There is also the opportunity to contact Marriott for their help. They may be able to take back your ownership if you have paid off any liens and are up to date on all your maintenance fee payments. However, many cases do not qualify and you would not make any money in most cases by just giving it back. Marriott also offers owners their own resale program, but the commissions are 40% of the resale price which is higher than nearly any other resale method available. Keep in mind that Marriott is also selling timeshare points as new sales so it is not in their best interest to sell your timeshare as a resale.
Another way to get out of Marriott Vacation Club timeshares could be through so-called exit companies. These programs cost upwards of $4,000 – $5,000 and above but even though they claim guarantees, the final say comes down to the approval of Marriott. And they have been very reluctant to work with such legally dubious operators, with state Attorney Generals such as the Washington State AG filing a lawsuit against one prominent exit operator. Others have been shut down in states such as Tennessee and Florida, with even more under state legal scrutiny.
9. Is it worth buying Marriott points?
Marriott points are some of the best timeshare products available, so it is definitely worth buying Marriott points on the resale market. The discounted prices of resales make this an easy choice to open you up to the vast network of Marriott timeshare resorts around the world.
Almost 70 resorts in the U.S. and overseas are part of the Marriott timeshare network, giving points owners amazing flexibility when choosing a vacation destination. You could choose a different resort each year and, because there are no restrictions on using these points when buying Marriott points as resales, you can look forward to unique vacations every year.

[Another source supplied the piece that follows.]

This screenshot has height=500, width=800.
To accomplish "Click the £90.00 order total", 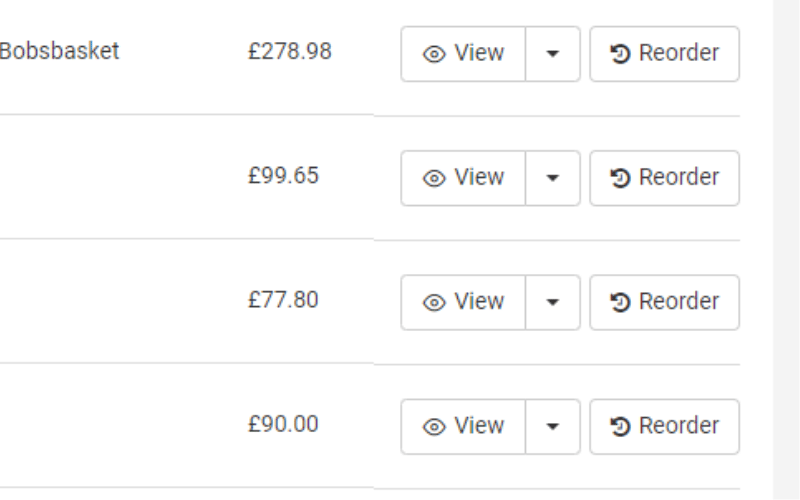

The real worth is in the discounts you get when buying resale. Buying Marriott points through the resorts or Marriott sales centers will set you back about $14 per point. That quickly adds up when looking at how many points it takes for a week’s vacation in a resort such as Marriott Newport Coast Villas. At minimum during the slow season, you are looking at nearly 3,000 points. Even a summer trip to Orlando at Marriott Grande Vista for a week in a one-bedroom unit would take over 1,700 points. That’s $24,000 for the points you’d need if bought directly from Marriott.
Compare that with the resale costs of Marriott points and there is no comparison. A glance at sites such as BuyaTimeshare.com shows prices advertised as little as $3 per point, with the majority of prices under $10. That’s thousands of dollars, and in some cases tens of thousands of dollars, in savings by buying the same product on the resale market. And remember that those prices are the asking prices before any negotiations begin with prospective buyers.